WHAT THIS TASK INVOLVES:
Check every line of the data for the string "Click" and copy the ones that have it.

EXTRACTED INFORMATION:

*** Block opens ***

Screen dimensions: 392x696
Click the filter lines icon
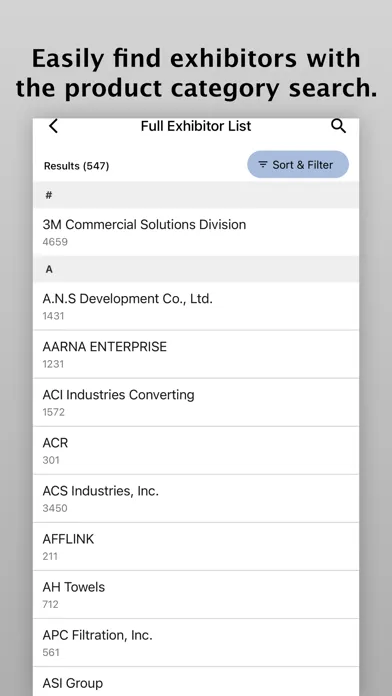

*** Block closes ***
*** Block opens ***

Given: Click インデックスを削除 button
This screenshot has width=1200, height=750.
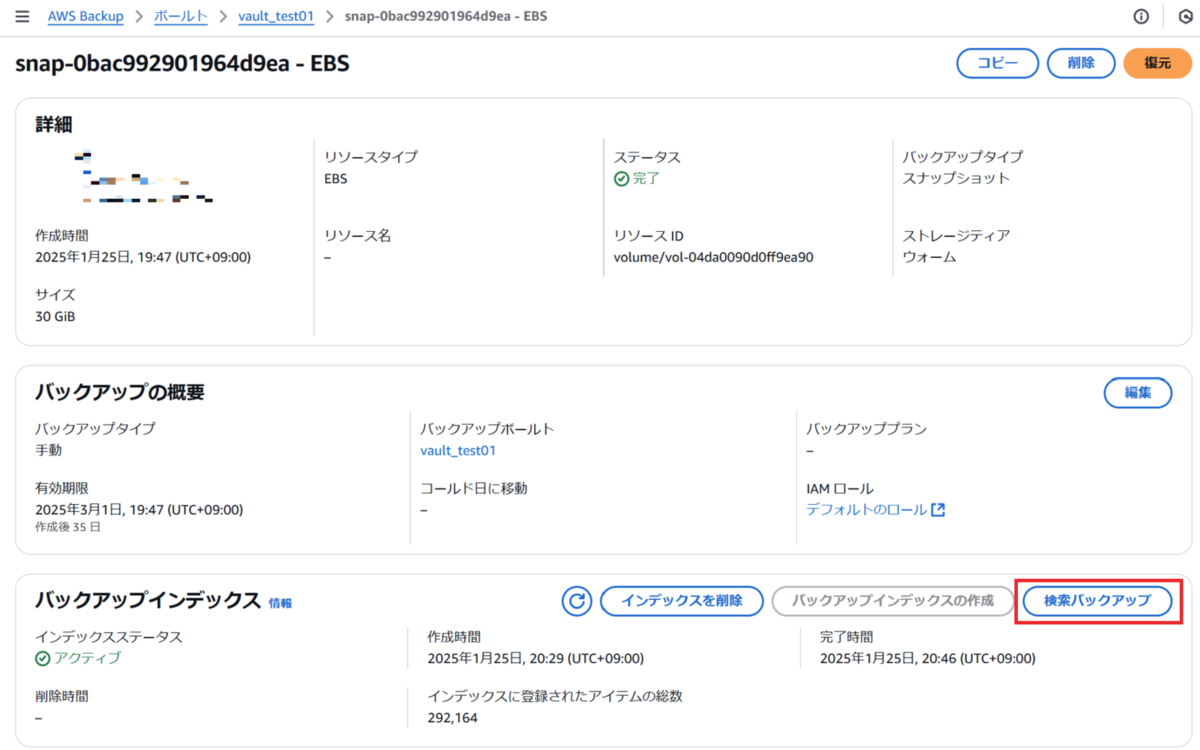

*** Block closes ***
*** Block opens ***

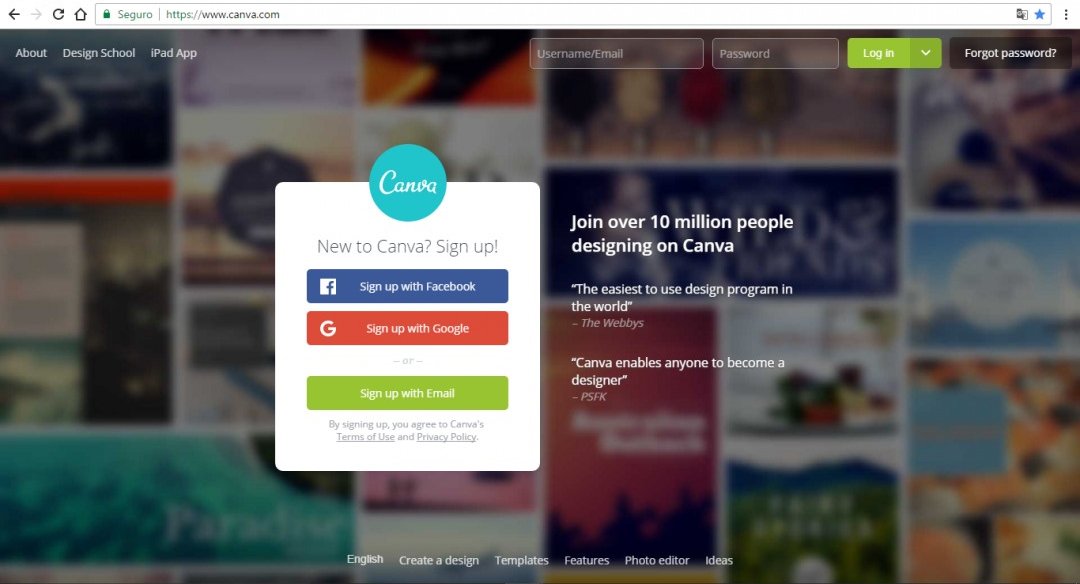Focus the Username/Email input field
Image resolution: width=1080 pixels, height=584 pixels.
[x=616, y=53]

*** Block closes ***

RESPONSE:
Click the filter lines icon
Given: Click インデックスを削除 button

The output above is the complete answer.